I've been thinking about the proposed Federal Marriage Amendment (FMA), whose text is available at the website of the Alliance for Marriage. The proposed text of the amendment reads:
Marriage in the United States shall consist only of the union of a man and a woman. Neither this constitution or the constitution of any state, nor state or federal law, shall be construed to require that marital status or the legal incidents thereof be conferred upon unmarried couples or groups.
The Alliance for Marriage argues on their website that this language is designed to keep courts from imposing same sex marriage on the states, and to keep legislatures from passing laws authorizing same-sex marriage, but it does not prohibit state legislatures from passing laws creating civil unions for same-sex couples.
I'm not so sure. The text is cleverly and confusingly written: The amendment says that no "state or federal law shall be construed to require" that "the legal incidents of" marriage may be enjoyed by same-sex couples. These legal incidents include a whole bundle of rights in family law, pension law, tort law, property law, and so on. What the text seems to say is that everyone who is sworn to uphold the law, including not only judges, but executive and administrative officials, would be prohibited from construing the law to give same sex couples this bundle of rights or any part of them. Since the law cannot be construed to do this, it cannot be enforced to this effect either. Private employers who give same sex couples benefits simlar to those of married couples would be able to do so, but they would not be permitted to construe any federal or state law as requiring them to do so, and no government official could enforce such an interpretation against private businesses. Thus, California's laws, which now give same sex couples many (but not all) of the same rights as married couples, and Vermont's civil unions law, which gives almost all of the same rights, would probably be made unenforceable by the Amendment's second sentence.
If the FMA had been designed to do what its proponents claim it will do, it should have been drafted as follows:
Section 1. Marriage in the United States shall consist only of the union of a man and a woman. Neither this constitution or the constitution of any state, nor state or federal law, shall be construed to require that marital status be conferred upon unmarried couples or groups.

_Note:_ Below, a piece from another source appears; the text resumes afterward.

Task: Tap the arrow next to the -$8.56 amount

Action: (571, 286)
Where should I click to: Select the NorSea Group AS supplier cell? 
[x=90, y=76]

Section 2. Nothing in the first section of this Article shall be construed to prevent either Congress or the legislatures of the several states from providing any other benefits, rights, or privileges, or combinations thereof, to unmarried couples or groups.
Thus, Congress and state legislatures may provide all of the incidents of marital status except marital status itself. As you can see, such an amendment is not particularly difficult to draft. The fact that there is a gap between what the text says and what the Alliance for Marriage says the text will do suggests to me that they are not being entirely forthcoming about the reasons for the Amendment.